Create a schedule to help optimize your time. Make a schedule for yourself so that you can add a few new things to your life or change how you do everyday activities. You could get up earlier to work on a personal goal, set aside time for a hobby, or go out 1-2 nights each week. Just try something different. For example, you could wake up an hour earlier than normal to go for a run and then make a breakfast smoothie. You could start a game night with your friends that happens every Tuesday. You could start a new routine of going to a coffee shop after school or work to complete your work, homework, or work toward a personal goal.

Adopt healthy habits. Healthy habits like eating a healthy, balanced diet, exercising, reducing stress, and staying hydrated can make you feel great. Over time, this could improve your outlook on life. Drink at least 8 glasses of fluids each day. Eat lots of produce, as well as lean protein and healthy fats. Get at least 30 minutes of exercise each day. Do yoga. Perform breathing exercises.
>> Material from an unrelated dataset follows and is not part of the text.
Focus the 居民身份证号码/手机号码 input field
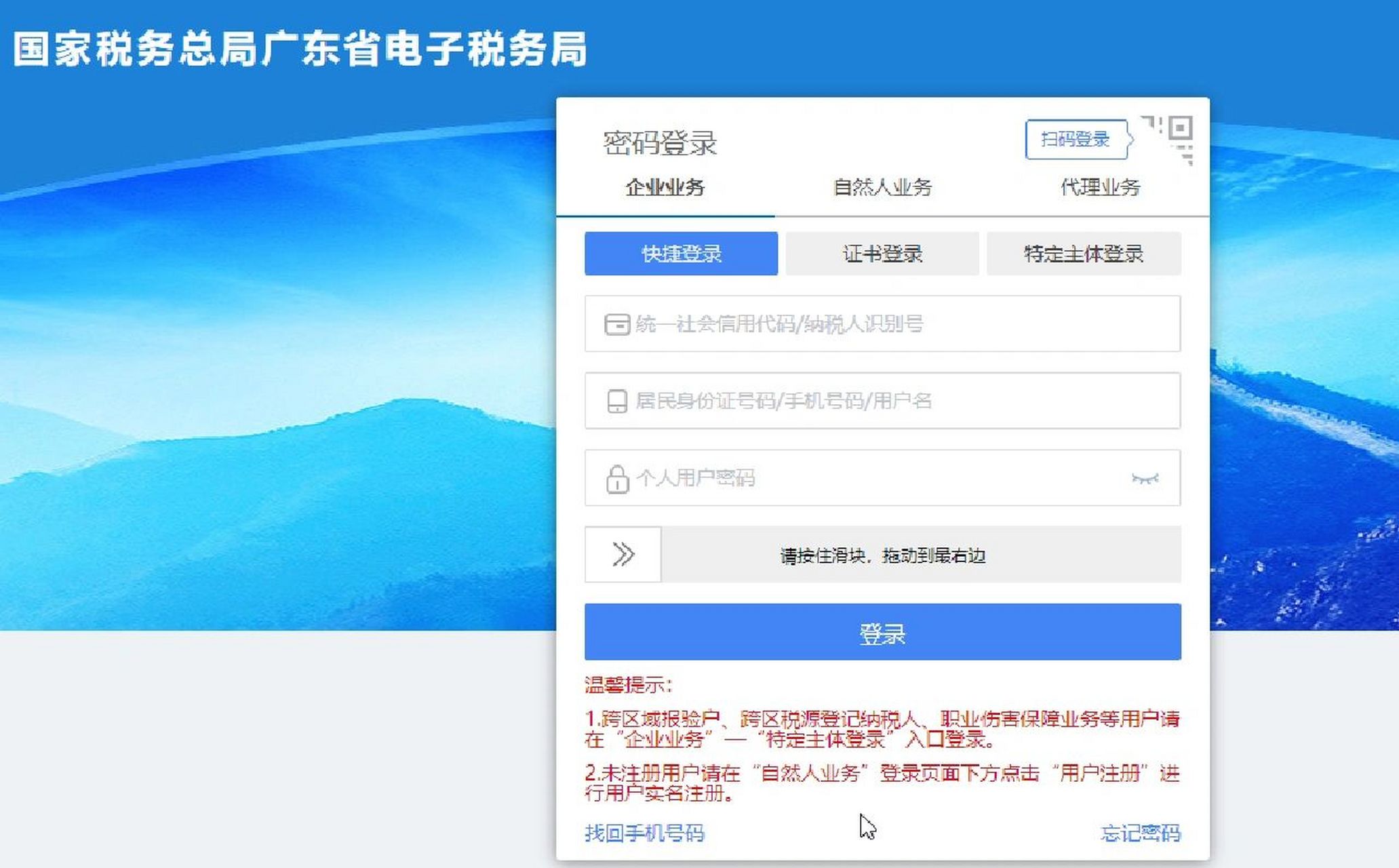point(882,401)
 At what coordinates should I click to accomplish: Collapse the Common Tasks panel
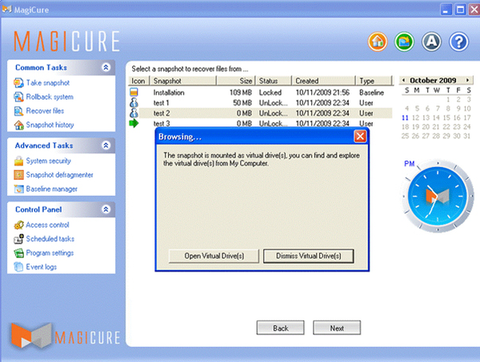(106, 67)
Meditate for 10-20 minutes every day.

Take up a new hobby. A new hobby can change up your identity, making your whole life seem different. For example, learning to play guitar will make you a musician, and taking a painting class will make you an artist. Try your hand at something that’s always interested you. Here are some ideas: Take an art class. Start a YouTube series. Learn to play an instrument. Start a garden, whether it’s in a plot, pots, or a windowsill. Learn how to cook or bake. Join a recreational sport. Run or do yoga. Learn to crochet or knit.
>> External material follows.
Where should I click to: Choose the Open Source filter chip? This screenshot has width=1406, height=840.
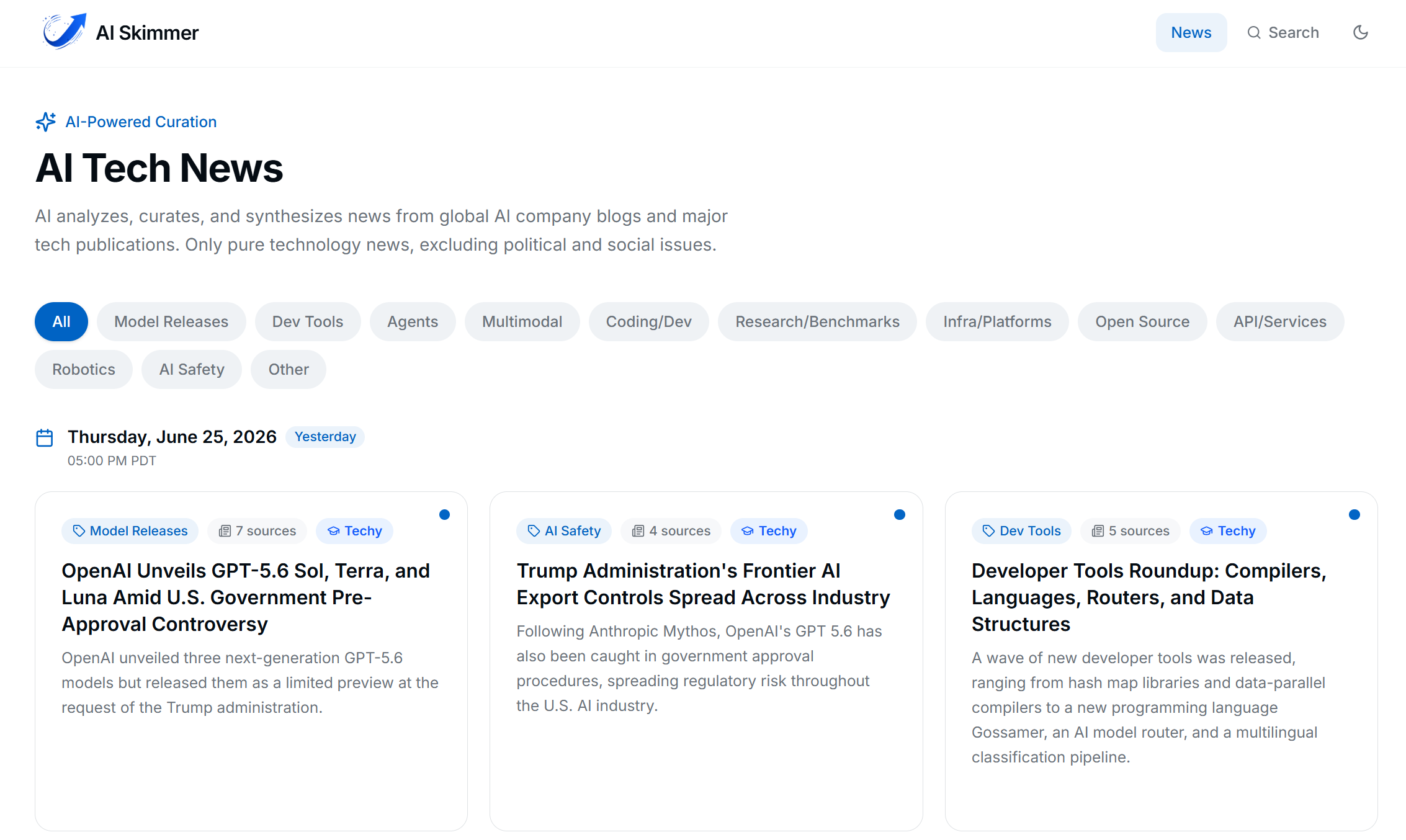[x=1142, y=321]
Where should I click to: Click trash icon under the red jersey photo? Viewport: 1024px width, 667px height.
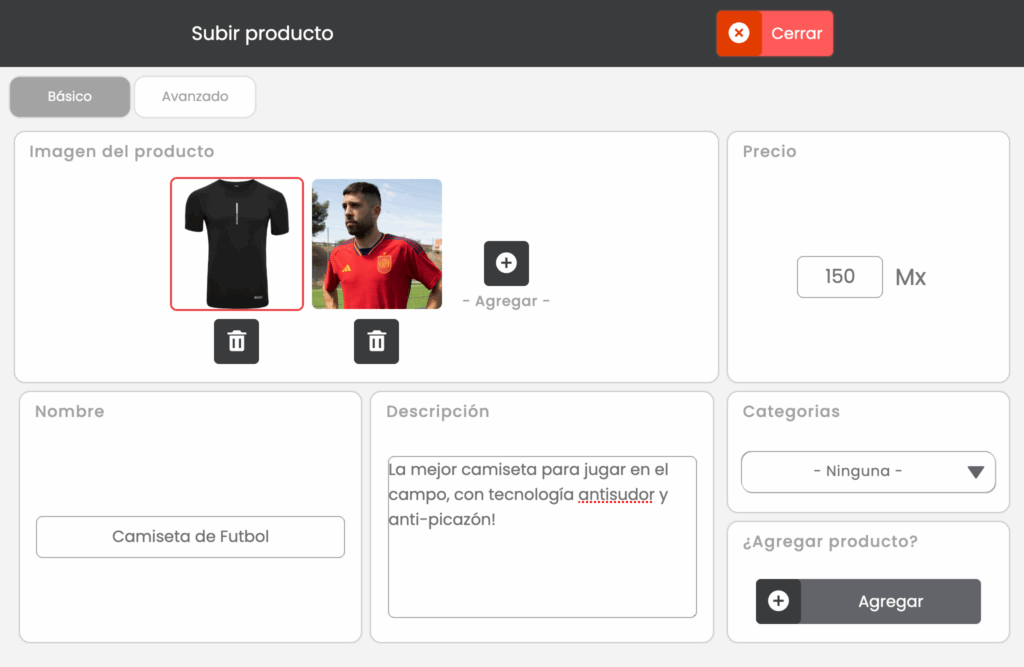pos(376,341)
Start a new job or career if your job is making you want to escape. A new job could be the change you’re looking for. Browse job listings and look for ones that you’re qualified for. You may also want to brush up on your job skills by attending classes or workshops. It’s best to wait until you have a new job before quitting your old one. If you aren’t ready to leave your job, talk to your boss about changes you can make at your current job. You may be able to take on new responsibilities, spruce up your workspace, or change up your schedule.

Go back to school. Get a degree in a field that you love. You could look for either an in-person program or one that you attend online. This could help you find a job that you truly enjoy. Make sure that the program you choose is accredited. Nonprofit schools are usually less expensive. Make sure you know if your school is for-profit or nonprofit before you start taking courses. Check the earning potential for your field before you take out student loans to pay for school.

Move to a new apartment or a new city. Starting over somewhere new is the ultimate escape. Although it may sound impossible, you can do it. Set aside money each paycheck to help you get started in your new city, and start looking for a job or school there. You can also raise money by selling off some of your belongings. The less stuff you have, the easier it will be to move and start over. If money is an obstacle, look for a roommate. If you’re moving to a new area, don’t stress about finding your dream apartment or house right away. You may be able to find a room for rent or a small studio or garage apartment to start your new life more affordably.

Confront relationship problems, if you have them. You may be able to work through your problems in counseling. Alternatively, sometimes it’s best to move on. Starting over is hard, even if you’re the one who wants to leave the relationship. However, it may be better in the long-term. Listen to your gut. If it says you deserve better, trust it. Although you may hurt over losing the relationship, you’ll feel better in time. Tell your partner how you’re feeling. Say, “I haven’t been happy in a longtime. I think we need to see a counselor.” If the person is a friend or family member, talk it out.